While both a fluorescent black light and a black light blue use UV light and phosphor coatings to create luminescence, the difference between them is how much invisible ultraviolet light they emit in relation to visible white light. A fluorescent black light, which appears similar to any ordinary white fluorescent lamp, emits a relatively large amount of white light mixed with ultraviolet light. The light from a fluorescent black light looks similar to what we are used to from ordinary fluorescent sources, yet still causes limited luminescence of external phosphors.
Black light blue fluorescents are much more commonplace. Like other fluorescent black lights, they use a special phosphor coating to filter white light; however, for more complete blocking of white light, black light blue bulbs also are made of a purple-colored filtering glass. This combination allows them to emit a greater amount of ultraviolet light than white light. The result is the familiar purple-colored light and a very pronounced luminescence of phosphors in black light reactive objects.

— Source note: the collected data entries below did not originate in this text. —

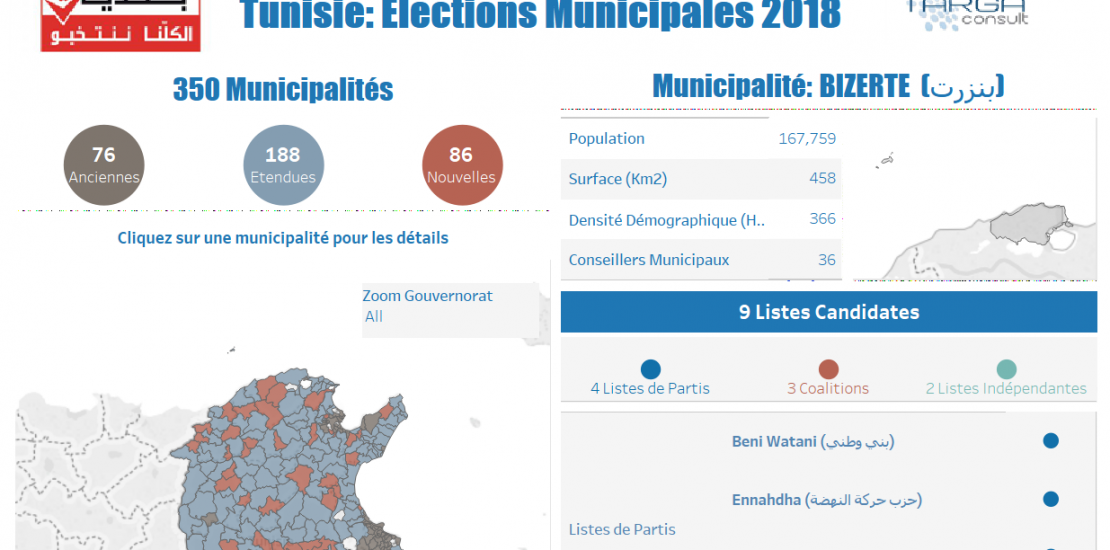Click the Densité Démographique row
The height and width of the screenshot is (550, 1110).
point(701,219)
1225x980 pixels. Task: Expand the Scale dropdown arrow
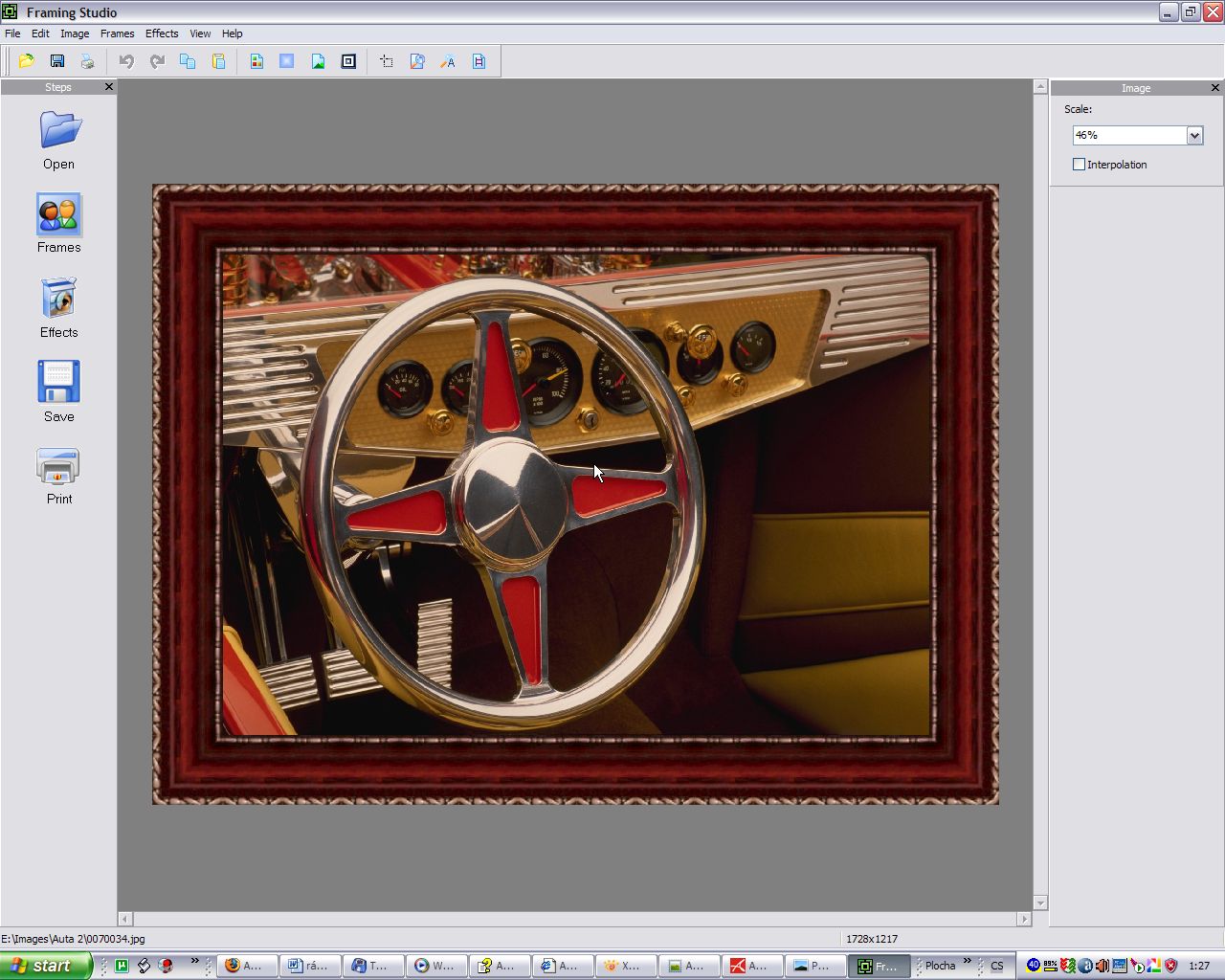coord(1194,136)
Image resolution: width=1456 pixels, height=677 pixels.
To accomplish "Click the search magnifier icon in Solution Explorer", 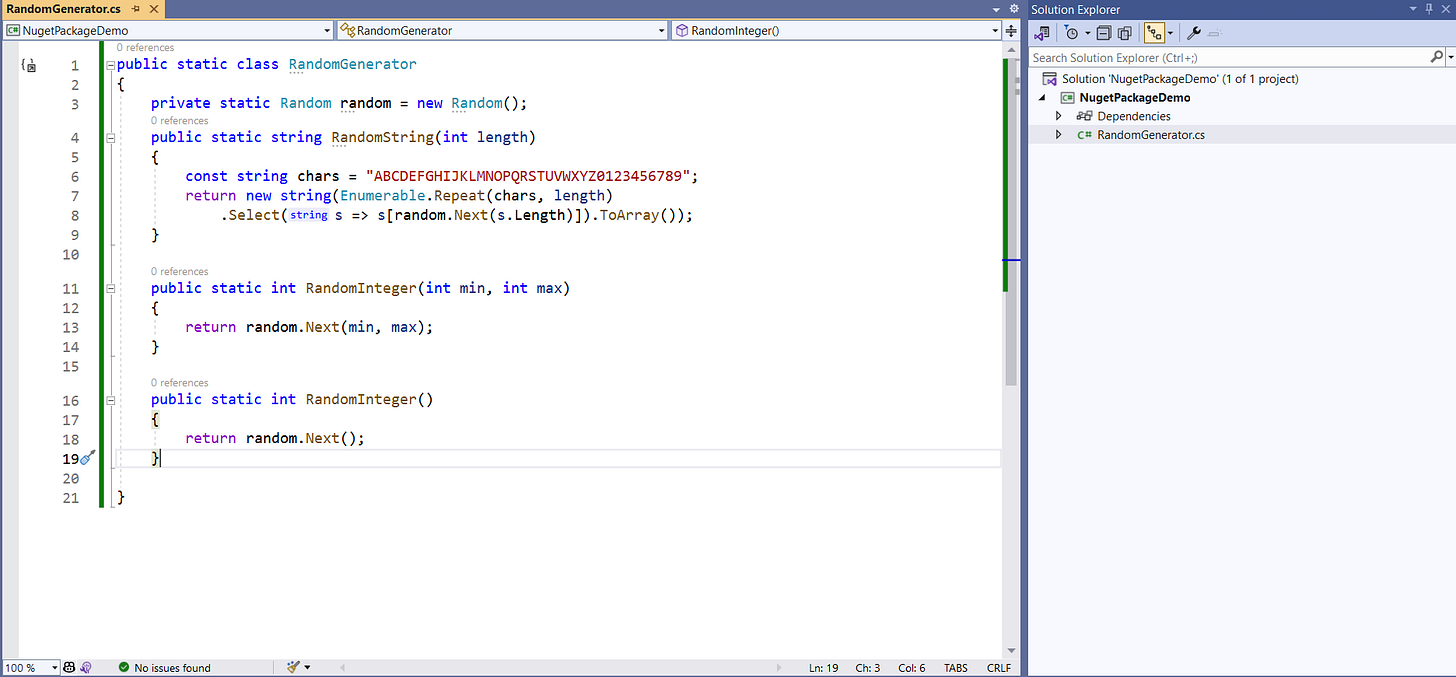I will click(1436, 58).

Other Black Light Technologies
Of course, fluorescent black light technology lends itself equally well to compact fluorescent black lights. Though compact, CFL black lights work according to the same principles of black light or black light blue fluorescent lighting. LED black lights are less common, though they are starting to emerge, especially in stage and nightclub lighting. Other niche applications include HID lighting, especially mercury vapor, and “bug zapper” lights like the Paraclipse Mosquito Eliminator.